HomeVideo ProgramsLesson PlansPrimary Sources

 

Abigail Adams Expresses Her Support For the Blacks
(September 1774)

Abigail Adams, the wife of John Adams, was no typical woman of this era. She had a number of ideas that today are considered progressive. She was concerned about a number of issues associated with rights and freedom. This resource reflects her concerns about blacks. The text also reveals a number of Abigail Adams's other political ideas. Note that the use of the word Negro was common in her time.

    There has been a conspiracy of the negroes. At present it is kept pretty private, and was discovered by one who endeavored to dissuade them from it. . . . They conducted [themselves] in this way . . . to draw up a petition to the [royal] Governor, telling him they would fight for him provided he would arm them, and engage to liberate them if he conquered [the rebels]. . . . I wish most sincerely [that] there was not a slave in the province; it always appeared a most iniquitous scheme to me to fight ourselves for what we are daily robbing and plundering from those who have as good a right to freedom as we have.

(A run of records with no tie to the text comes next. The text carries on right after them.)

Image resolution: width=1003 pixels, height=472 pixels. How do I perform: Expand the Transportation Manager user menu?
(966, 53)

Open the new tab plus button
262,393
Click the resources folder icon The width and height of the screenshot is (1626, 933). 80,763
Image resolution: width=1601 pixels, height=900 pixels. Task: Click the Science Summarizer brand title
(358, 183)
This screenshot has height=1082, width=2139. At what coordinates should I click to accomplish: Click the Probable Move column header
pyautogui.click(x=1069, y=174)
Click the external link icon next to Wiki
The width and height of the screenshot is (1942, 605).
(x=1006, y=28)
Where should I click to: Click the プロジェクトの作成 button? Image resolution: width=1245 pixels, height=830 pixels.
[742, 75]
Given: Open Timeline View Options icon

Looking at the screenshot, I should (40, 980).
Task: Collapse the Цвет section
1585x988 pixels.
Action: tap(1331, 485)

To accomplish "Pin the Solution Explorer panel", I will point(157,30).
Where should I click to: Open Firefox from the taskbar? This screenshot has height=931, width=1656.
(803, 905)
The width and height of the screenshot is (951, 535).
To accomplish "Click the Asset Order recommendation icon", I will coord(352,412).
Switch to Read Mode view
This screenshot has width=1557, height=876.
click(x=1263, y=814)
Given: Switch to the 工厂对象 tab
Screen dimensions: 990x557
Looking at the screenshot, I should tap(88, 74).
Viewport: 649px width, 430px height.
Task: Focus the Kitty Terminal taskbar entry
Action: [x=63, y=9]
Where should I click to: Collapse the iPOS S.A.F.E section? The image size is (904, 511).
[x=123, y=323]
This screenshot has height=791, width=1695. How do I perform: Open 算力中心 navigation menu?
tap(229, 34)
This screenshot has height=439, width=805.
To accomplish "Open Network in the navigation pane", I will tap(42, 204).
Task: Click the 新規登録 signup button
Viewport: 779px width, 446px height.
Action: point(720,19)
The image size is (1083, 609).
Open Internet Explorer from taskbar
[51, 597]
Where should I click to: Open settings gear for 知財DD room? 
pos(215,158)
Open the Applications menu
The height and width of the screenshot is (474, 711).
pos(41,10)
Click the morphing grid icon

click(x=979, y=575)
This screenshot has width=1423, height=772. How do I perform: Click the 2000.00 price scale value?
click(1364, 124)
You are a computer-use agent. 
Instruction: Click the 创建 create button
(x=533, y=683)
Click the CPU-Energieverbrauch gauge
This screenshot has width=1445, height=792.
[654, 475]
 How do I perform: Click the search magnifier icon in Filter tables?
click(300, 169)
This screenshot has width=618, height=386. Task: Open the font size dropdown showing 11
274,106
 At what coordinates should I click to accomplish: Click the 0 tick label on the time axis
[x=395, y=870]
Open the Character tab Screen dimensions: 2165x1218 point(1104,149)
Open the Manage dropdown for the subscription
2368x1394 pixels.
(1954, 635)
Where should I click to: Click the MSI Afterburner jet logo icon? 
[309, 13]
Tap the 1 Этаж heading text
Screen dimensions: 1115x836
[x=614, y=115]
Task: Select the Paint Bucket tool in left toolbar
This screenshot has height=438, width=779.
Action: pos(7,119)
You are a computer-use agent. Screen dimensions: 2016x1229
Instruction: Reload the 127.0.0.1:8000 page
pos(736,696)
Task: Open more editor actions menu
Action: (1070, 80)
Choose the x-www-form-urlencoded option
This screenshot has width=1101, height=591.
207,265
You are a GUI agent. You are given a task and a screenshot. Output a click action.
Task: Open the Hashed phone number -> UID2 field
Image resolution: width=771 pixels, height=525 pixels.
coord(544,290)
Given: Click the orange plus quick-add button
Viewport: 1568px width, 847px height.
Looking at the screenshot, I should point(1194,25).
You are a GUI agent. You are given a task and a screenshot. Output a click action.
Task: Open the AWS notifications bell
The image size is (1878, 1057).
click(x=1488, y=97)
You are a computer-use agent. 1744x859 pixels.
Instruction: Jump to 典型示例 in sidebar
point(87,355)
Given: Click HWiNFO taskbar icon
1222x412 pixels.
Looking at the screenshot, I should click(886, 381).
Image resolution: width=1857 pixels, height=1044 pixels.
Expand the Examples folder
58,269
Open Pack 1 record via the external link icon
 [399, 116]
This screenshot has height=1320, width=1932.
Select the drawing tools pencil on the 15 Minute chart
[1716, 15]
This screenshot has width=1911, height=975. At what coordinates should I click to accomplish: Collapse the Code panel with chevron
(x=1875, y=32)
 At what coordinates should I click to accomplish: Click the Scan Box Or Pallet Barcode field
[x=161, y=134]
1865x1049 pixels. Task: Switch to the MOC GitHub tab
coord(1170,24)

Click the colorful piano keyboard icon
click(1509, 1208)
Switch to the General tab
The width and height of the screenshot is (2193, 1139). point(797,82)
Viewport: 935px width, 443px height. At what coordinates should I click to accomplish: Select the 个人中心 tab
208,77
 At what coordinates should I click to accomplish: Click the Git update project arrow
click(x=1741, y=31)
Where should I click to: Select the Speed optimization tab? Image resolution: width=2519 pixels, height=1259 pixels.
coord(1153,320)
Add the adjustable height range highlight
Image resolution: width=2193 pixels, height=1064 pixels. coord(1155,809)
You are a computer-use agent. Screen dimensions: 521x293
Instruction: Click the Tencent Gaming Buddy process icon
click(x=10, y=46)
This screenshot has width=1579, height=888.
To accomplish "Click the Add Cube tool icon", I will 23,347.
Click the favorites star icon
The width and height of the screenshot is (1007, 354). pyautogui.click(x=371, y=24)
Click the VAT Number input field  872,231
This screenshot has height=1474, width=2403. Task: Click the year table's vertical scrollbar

  • Abigail Adams in a letter to her husband, John Adams
  • Questions:

    1. What actions by the blacks did Abigail Adams call a conspiracy?
    2. What did the blacks ask the royal governor to do for them in exchange for fighting the rebels?
    3. What did Abigail Adams wish did not exist in the colony?
    4. What group of people did she say had as much right to freedom as she and others like her?
    5. What did she say that she and others did every day to the blacks?
    6. What was she asking her husband, John Adams, to help her do?
    7. To what extent did Abigail Adams want to extend liberty and freedom to the blacks?
    8. What reactions might most citizens of the colonies have had to Abigail Adams's attitudes towards blacks?